Information given

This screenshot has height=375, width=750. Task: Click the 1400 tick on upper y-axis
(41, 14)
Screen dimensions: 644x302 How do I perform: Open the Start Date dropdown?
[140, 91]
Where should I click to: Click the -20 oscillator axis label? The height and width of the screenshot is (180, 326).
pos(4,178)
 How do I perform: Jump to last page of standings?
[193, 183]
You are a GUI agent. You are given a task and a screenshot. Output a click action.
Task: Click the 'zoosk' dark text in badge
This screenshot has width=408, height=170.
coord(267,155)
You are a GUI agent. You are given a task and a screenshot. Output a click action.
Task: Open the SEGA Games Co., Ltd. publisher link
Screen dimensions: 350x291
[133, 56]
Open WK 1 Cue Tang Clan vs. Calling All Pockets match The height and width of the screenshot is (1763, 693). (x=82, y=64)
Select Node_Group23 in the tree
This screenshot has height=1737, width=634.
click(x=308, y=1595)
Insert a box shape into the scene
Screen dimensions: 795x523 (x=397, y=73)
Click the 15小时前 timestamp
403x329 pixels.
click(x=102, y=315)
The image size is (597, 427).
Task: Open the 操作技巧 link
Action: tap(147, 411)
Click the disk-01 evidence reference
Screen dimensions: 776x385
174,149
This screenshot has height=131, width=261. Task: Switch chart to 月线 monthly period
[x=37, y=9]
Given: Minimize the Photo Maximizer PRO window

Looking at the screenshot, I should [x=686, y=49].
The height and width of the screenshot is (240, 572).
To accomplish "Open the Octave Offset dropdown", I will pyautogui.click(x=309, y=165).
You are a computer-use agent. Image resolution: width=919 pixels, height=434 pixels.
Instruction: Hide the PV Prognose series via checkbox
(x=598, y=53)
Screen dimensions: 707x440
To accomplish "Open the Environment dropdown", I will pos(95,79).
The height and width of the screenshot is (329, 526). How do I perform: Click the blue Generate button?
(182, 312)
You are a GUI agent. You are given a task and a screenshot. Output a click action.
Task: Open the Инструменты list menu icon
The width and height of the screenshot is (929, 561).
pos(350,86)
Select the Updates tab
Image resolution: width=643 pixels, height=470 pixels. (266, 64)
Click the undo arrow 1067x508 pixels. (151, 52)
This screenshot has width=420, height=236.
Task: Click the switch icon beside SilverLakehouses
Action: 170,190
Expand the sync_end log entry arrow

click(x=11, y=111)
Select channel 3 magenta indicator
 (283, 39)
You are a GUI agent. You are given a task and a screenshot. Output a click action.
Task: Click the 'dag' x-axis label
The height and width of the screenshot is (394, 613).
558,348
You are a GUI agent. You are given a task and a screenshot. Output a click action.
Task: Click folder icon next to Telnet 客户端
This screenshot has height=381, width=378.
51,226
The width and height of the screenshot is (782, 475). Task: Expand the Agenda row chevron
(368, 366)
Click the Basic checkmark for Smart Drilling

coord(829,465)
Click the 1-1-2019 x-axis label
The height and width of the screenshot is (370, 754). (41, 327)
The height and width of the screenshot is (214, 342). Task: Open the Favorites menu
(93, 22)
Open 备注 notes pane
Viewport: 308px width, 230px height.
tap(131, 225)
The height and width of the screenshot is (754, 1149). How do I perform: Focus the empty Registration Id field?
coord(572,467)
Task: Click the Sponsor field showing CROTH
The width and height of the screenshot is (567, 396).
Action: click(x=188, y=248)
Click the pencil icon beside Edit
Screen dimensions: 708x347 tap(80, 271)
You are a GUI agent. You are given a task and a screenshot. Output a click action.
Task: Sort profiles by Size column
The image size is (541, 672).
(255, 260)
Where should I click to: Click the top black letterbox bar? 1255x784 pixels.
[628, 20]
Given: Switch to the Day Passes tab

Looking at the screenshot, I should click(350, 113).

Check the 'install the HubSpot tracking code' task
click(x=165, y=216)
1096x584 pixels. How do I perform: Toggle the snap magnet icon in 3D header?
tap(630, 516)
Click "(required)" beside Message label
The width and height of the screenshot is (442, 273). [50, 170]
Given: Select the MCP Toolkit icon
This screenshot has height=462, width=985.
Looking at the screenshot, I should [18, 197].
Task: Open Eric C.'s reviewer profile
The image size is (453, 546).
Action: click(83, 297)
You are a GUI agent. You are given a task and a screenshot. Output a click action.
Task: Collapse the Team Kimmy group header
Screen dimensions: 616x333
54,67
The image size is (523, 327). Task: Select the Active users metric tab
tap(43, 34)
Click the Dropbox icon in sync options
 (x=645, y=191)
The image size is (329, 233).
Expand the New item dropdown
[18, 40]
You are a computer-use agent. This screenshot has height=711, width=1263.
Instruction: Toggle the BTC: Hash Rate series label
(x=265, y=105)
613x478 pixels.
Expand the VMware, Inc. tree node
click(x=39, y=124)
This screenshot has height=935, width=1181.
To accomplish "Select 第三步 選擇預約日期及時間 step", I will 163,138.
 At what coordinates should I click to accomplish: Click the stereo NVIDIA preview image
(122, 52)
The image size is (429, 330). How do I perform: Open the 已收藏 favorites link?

Exercise directions
Repeat, exactly and in full, the records shown above.

Response to this task
This screenshot has height=375, width=750. Task: Click the 1400 tick on upper y-axis
(41, 14)
Screen dimensions: 644x302 How do I perform: Open the Start Date dropdown?
[140, 91]
Where should I click to: Click the -20 oscillator axis label? The height and width of the screenshot is (180, 326).
pos(4,178)
 How do I perform: Jump to last page of standings?
[193, 183]
You are a GUI agent. You are given a task and a screenshot. Output a click action.
Task: Click the 'zoosk' dark text in badge
This screenshot has width=408, height=170.
coord(267,155)
You are a GUI agent. You are given a task and a screenshot. Output a click action.
Task: Open the SEGA Games Co., Ltd. publisher link
Screen dimensions: 350x291
[133, 56]
Open WK 1 Cue Tang Clan vs. Calling All Pockets match The height and width of the screenshot is (1763, 693). (x=82, y=64)
Select Node_Group23 in the tree
This screenshot has height=1737, width=634.
click(x=308, y=1595)
Insert a box shape into the scene
Screen dimensions: 795x523 (x=397, y=73)
Click the 15小时前 timestamp
403x329 pixels.
click(x=102, y=315)
The image size is (597, 427).
Task: Open the 操作技巧 link
Action: tap(147, 411)
Click the disk-01 evidence reference
Screen dimensions: 776x385
174,149
This screenshot has height=131, width=261. Task: Switch chart to 月线 monthly period
[x=37, y=9]
Given: Minimize the Photo Maximizer PRO window

Looking at the screenshot, I should [x=686, y=49].
The height and width of the screenshot is (240, 572).
To accomplish "Open the Octave Offset dropdown", I will pyautogui.click(x=309, y=165).
You are a computer-use agent. Image resolution: width=919 pixels, height=434 pixels.
Instruction: Hide the PV Prognose series via checkbox
(x=598, y=53)
Screen dimensions: 707x440
To accomplish "Open the Environment dropdown", I will pos(95,79).
The height and width of the screenshot is (329, 526). How do I perform: Click the blue Generate button?
(182, 312)
You are a GUI agent. You are given a task and a screenshot. Output a click action.
Task: Open the Инструменты list menu icon
The width and height of the screenshot is (929, 561).
pos(350,86)
Select the Updates tab
Image resolution: width=643 pixels, height=470 pixels. (266, 64)
Click the undo arrow 1067x508 pixels. (151, 52)
This screenshot has width=420, height=236.
Task: Click the switch icon beside SilverLakehouses
Action: 170,190
Expand the sync_end log entry arrow

click(x=11, y=111)
Select channel 3 magenta indicator
 (283, 39)
You are a GUI agent. You are given a task and a screenshot. Output a click action.
Task: Click the 'dag' x-axis label
The height and width of the screenshot is (394, 613).
558,348
You are a GUI agent. You are given a task and a screenshot. Output a click action.
Task: Click folder icon next to Telnet 客户端
This screenshot has height=381, width=378.
51,226
The width and height of the screenshot is (782, 475). Task: Expand the Agenda row chevron
(368, 366)
Click the Basic checkmark for Smart Drilling

coord(829,465)
Click the 1-1-2019 x-axis label
The height and width of the screenshot is (370, 754). (41, 327)
The height and width of the screenshot is (214, 342). Task: Open the Favorites menu
(93, 22)
Open 备注 notes pane
Viewport: 308px width, 230px height.
tap(131, 225)
The height and width of the screenshot is (754, 1149). How do I perform: Focus the empty Registration Id field?
coord(572,467)
Task: Click the Sponsor field showing CROTH
The width and height of the screenshot is (567, 396).
Action: click(x=188, y=248)
Click the pencil icon beside Edit
Screen dimensions: 708x347 tap(80, 271)
You are a GUI agent. You are given a task and a screenshot. Output a click action.
Task: Sort profiles by Size column
The image size is (541, 672).
(255, 260)
Where should I click to: Click the top black letterbox bar? 1255x784 pixels.
[628, 20]
Given: Switch to the Day Passes tab

Looking at the screenshot, I should click(350, 113).

Check the 'install the HubSpot tracking code' task
click(x=165, y=216)
1096x584 pixels. How do I perform: Toggle the snap magnet icon in 3D header?
tap(630, 516)
Click "(required)" beside Message label
The width and height of the screenshot is (442, 273). [50, 170]
Given: Select the MCP Toolkit icon
This screenshot has height=462, width=985.
Looking at the screenshot, I should [18, 197].
Task: Open Eric C.'s reviewer profile
The image size is (453, 546).
Action: click(83, 297)
You are a GUI agent. You are given a task and a screenshot. Output a click action.
Task: Collapse the Team Kimmy group header
Screen dimensions: 616x333
54,67
The image size is (523, 327). Task: Select the Active users metric tab
tap(43, 34)
Click the Dropbox icon in sync options
 (x=645, y=191)
The image size is (329, 233).
Expand the New item dropdown
[18, 40]
You are a computer-use agent. This screenshot has height=711, width=1263.
Instruction: Toggle the BTC: Hash Rate series label
(x=265, y=105)
613x478 pixels.
Expand the VMware, Inc. tree node
click(x=39, y=124)
This screenshot has height=935, width=1181.
To accomplish "Select 第三步 選擇預約日期及時間 step", I will 163,138.
 At what coordinates should I click to accomplish: Click the stereo NVIDIA preview image
(122, 52)
The image size is (429, 330). How do I perform: Open the 已收藏 favorites link?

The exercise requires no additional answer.